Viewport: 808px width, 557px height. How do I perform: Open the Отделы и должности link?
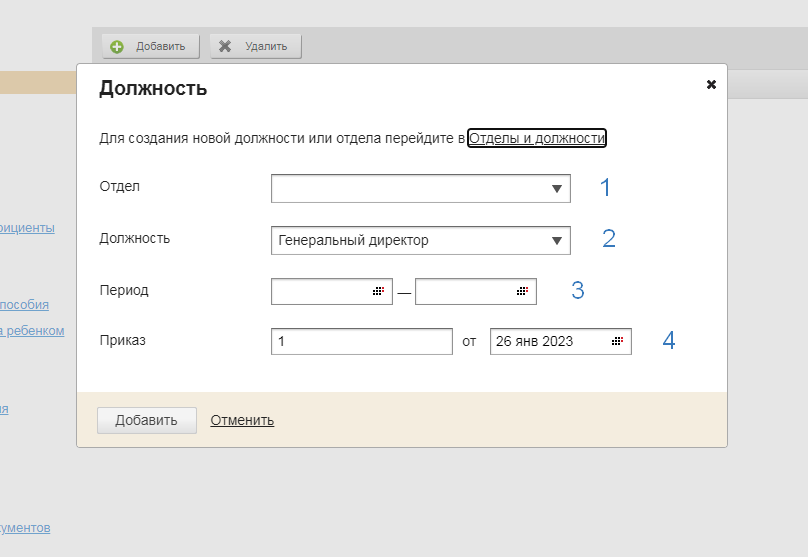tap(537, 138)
==
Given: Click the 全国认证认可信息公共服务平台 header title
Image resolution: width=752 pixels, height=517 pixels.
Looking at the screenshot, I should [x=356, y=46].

What this task involves: Rewrite the rows starting at the line that contains "Viewport: 808px width, 557px" and ending at the line that contains "tap(537, 138)", both included, requests and all, and scale every coordinate in the answers by 1.9, rounding to whole numbers with halves rounded up. Leave the request text unchanged and omit the pictures from your answer.

Response below:
Viewport: 808px width, 557px height. How do I perform: Open the Отделы и должности link?
tap(1020, 262)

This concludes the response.